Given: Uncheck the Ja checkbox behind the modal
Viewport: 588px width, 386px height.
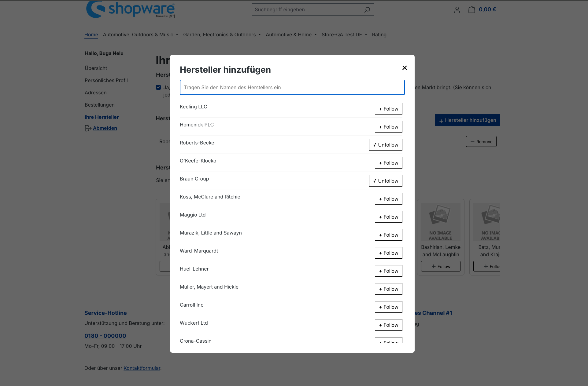Looking at the screenshot, I should pyautogui.click(x=158, y=87).
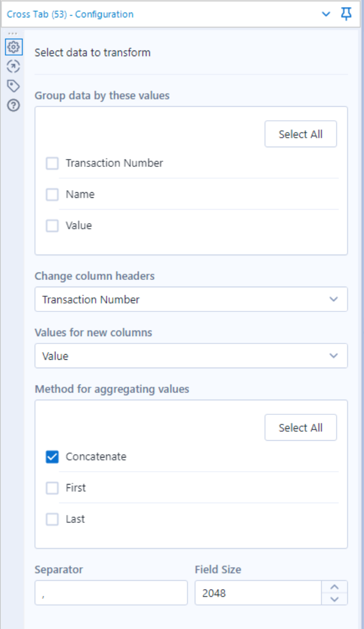This screenshot has height=629, width=364.
Task: Click the three-dots grip above sidebar icons
Action: (13, 34)
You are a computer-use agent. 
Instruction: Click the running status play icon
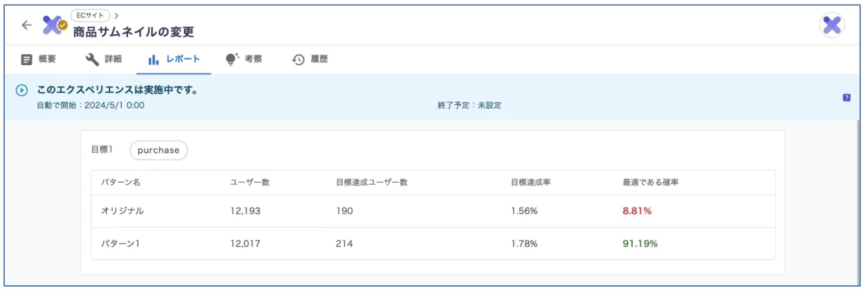[x=22, y=90]
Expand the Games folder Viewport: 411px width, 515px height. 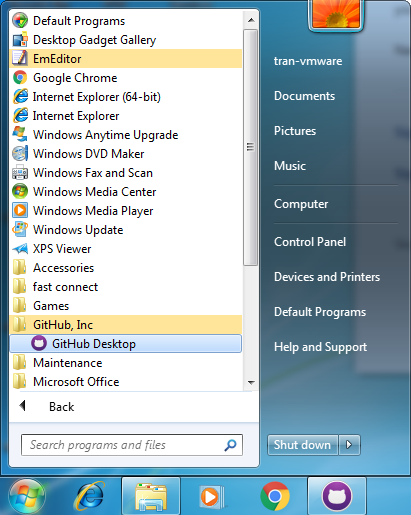click(x=126, y=306)
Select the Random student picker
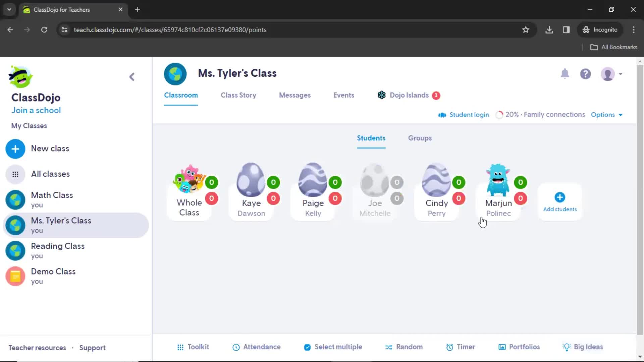 point(404,347)
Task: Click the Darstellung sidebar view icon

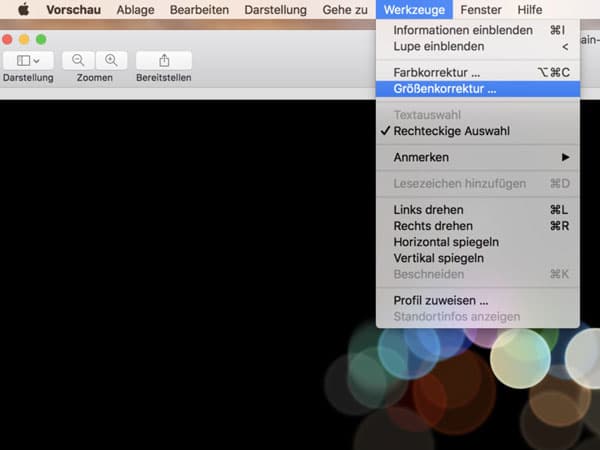Action: pos(23,60)
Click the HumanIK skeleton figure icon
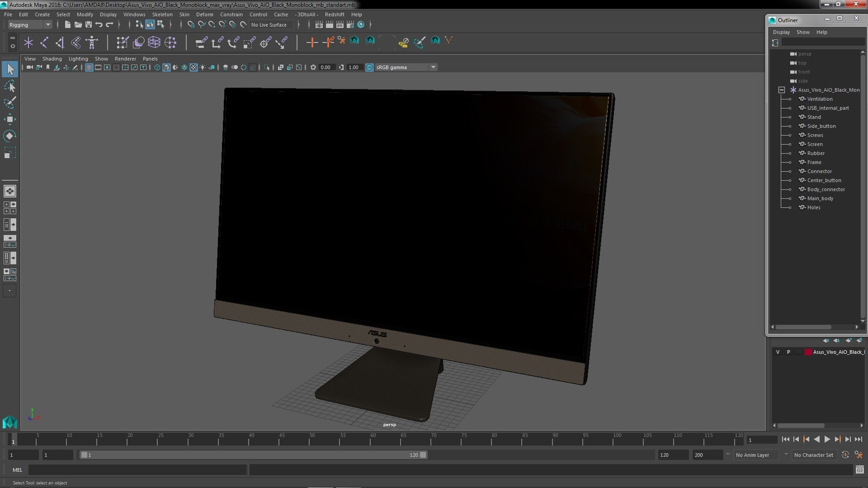The height and width of the screenshot is (488, 868). 92,42
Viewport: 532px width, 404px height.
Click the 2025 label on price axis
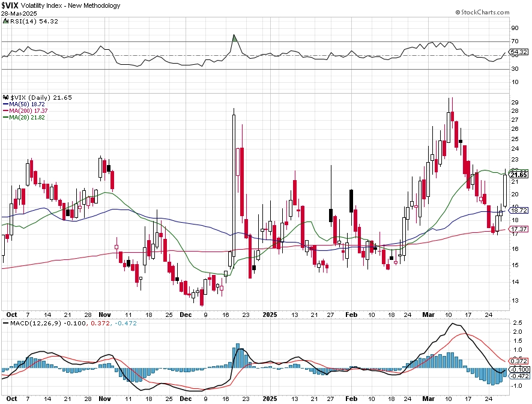pos(270,315)
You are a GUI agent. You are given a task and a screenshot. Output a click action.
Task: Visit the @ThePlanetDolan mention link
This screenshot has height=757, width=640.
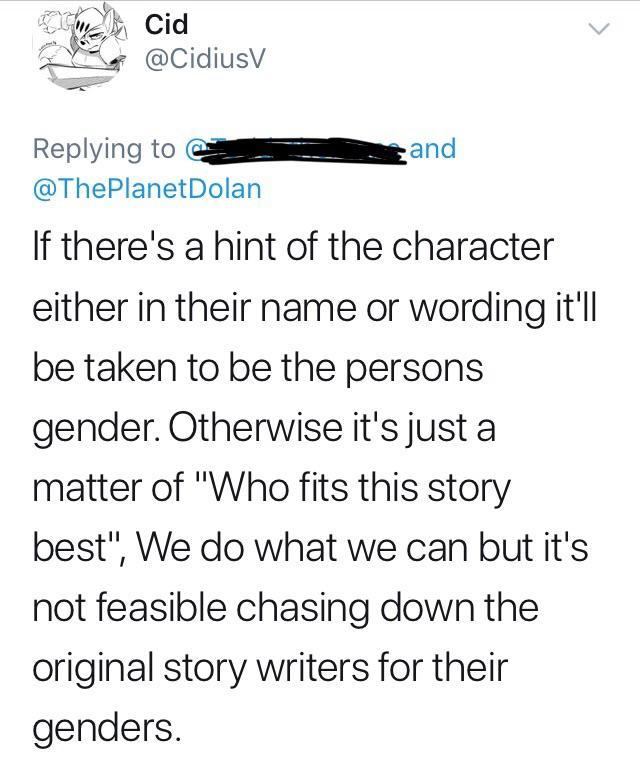[147, 188]
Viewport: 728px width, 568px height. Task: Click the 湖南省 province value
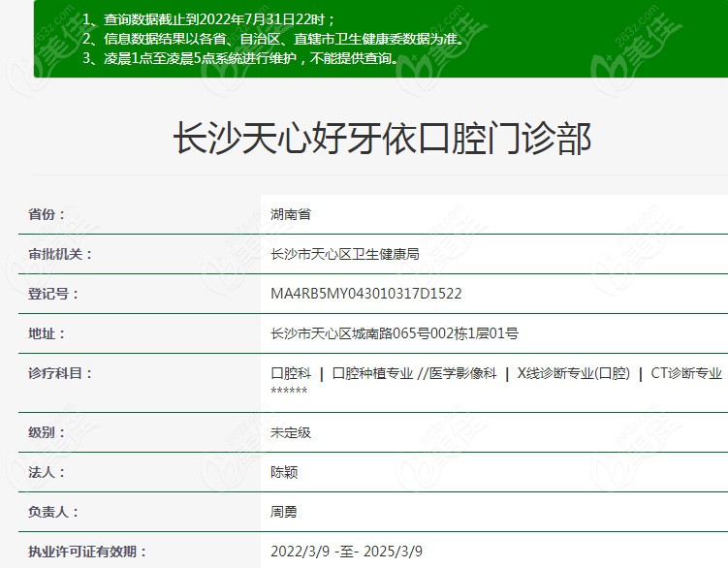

**********

Copy the records from their first line through the line containing "Action: (13, 34)", keeping both ends, and leave out the pictures.

Given: Uncheck the Ja checkbox behind the modal
Viewport: 588px width, 386px height.
Looking at the screenshot, I should pyautogui.click(x=158, y=87).
This screenshot has height=629, width=364.
Task: Click the three-dots grip above sidebar icons
Action: (13, 34)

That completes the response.